• Text shown
◇ ◇ ◇ ◇

[MD] What's Personalism?

John Carl ridgecoyote at gmail.com
Tue Sep 8 13:12:29 PDT 2015


Exactly, Dave.  Nothing is more enlightening than the perceptive
arguments of your dialogic opponent.  Use me, I'm here.

John


On 9/8/15, david <dmbuchanan at hotmail.com> wrote:
> Leaving aside the many insults, your over-reactionary response was actually
> pretty useful. Thanks, John.
>
>
>
>> Date: Mon, 7 Sep 2015 11:54:26 -0700
>> From: ridgecoyote at gmail.com
>> To: moq_discuss at moqtalk.org
>> Subject: Re: [MD] What's Personalism?
>>
>> Thanks for asking, Dave  It helps to segue into a fascinating topic of
>> discussion.
>>
>> William James, Characterizing his philosophy as a whole, in the
>> 1903-04 course "A Pluralistic Description of the World," in the --The
>> Works of William James: manuscript Lectures--, ed. Ignas Skrupskelis
>> (Cambridge: Harvard University Press, 1988) 311.
>>
>> >  "It means individualism, personalism: that the prototype of reality is
>> > the
>> > here and now; that there is genuine novelty; that order is being won
>> > --incidentally reaped.  That the more universal is the more abstract;
>> > that
>> > the smaller & more intimate is the truer.  The man more than the home,
>> > the
>> > home more than the state or the church. Anti-slavery.  It means
>> > tolerance
>> > and respect."
>> >
>> >
>> >
>> > dmb says:
>> >
>> > That's a statement from James?
>>
>> Jc:  yes.  Note the quote marks.  Sorry I didn't provide the source
>> earlier, but the nice thing about this casual style is that any
>> questions can be clarified easily upon request.
>>
>> dmb:
>>
>> It didn't sound like James to me
>>
>> Jc:   That's because  your mental picture of James is skewered toward
>> your personal prejudices and you think Pirsig's MoQ frees you from the
>> obligation to be "objective" about intellectual matters.  It's a
>> shame, really.
>>
>> dmb:
>>
>> >and I didn't
>> > recall his using of the term "Personalism," so I looked it up in the
>> > Stanford Encyclopedia.
>>
>> Jc:  And yet you consider yourself a James scholar.
>>
>> dmb:
>>
>> Not sure what game John is playing here
>>
>> Jc:  It's a game called "philosophy", Dave.  Or dabbling in the world
>> of the intellectual - where we follow the rules of logical
>> argumentation and adhere to ideals like consistency and
>> non-contradiction and eschew fallacies.  It's would be delightful if
>> you would play too, but you seem rather attached to the game of
>> supercilious authoritarianism.  A much simpler game,  I'm sure but in
>> the end, much less satisfying.

◇ ◇ ◇ ◇

• Data section
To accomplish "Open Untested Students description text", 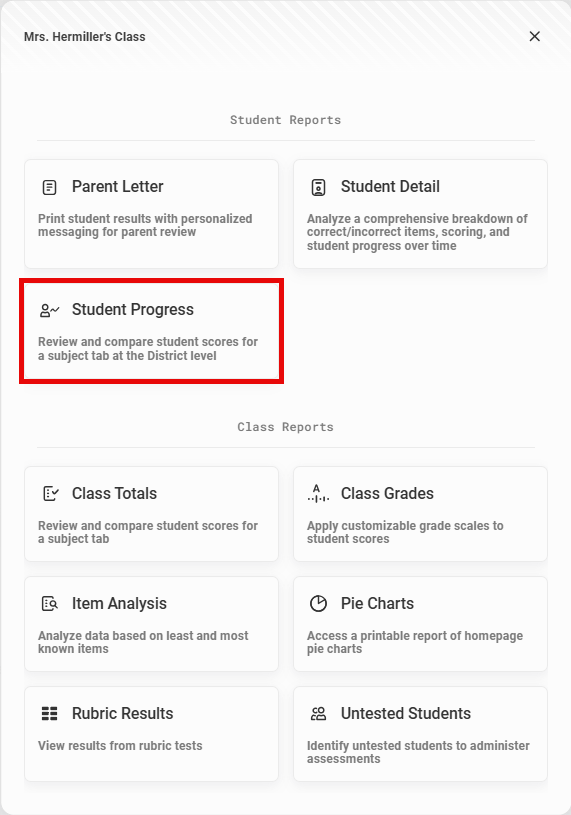I will click(x=418, y=752).
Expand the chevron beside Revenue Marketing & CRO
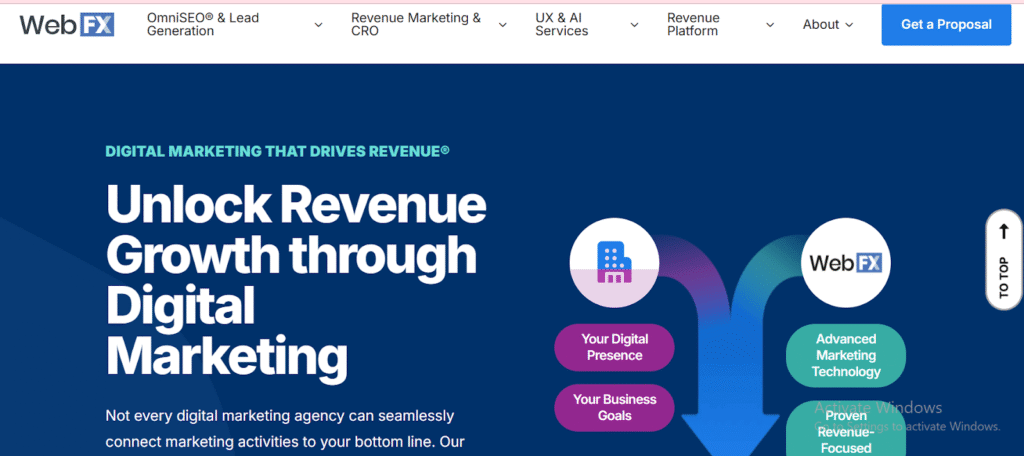The image size is (1024, 456). click(x=502, y=25)
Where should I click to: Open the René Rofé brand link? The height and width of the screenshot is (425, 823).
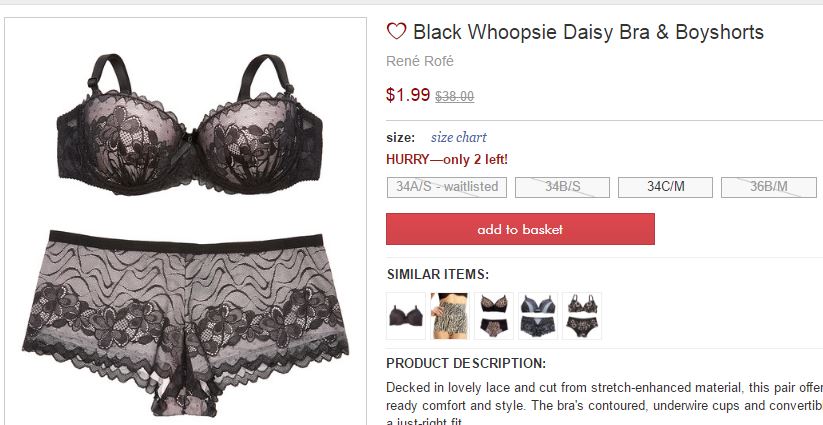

◇ ◇ ◇ ◇

• Requirements
Could you echo the part of the personalism thread starting with "John Carl ridgecoyote" and going on through "useful. Thanks, John.", word for word?

• Reply
John Carl ridgecoyote at gmail.com
Tue Sep 8 13:12:29 PDT 2015


Exactly, Dave.  Nothing is more enlightening than the perceptive
arguments of your dialogic opponent.  Use me, I'm here.

John


On 9/8/15, david <dmbuchanan at hotmail.com> wrote:
> Leaving aside the many insults, your over-reactionary response was actually
> pretty useful. Thanks, John.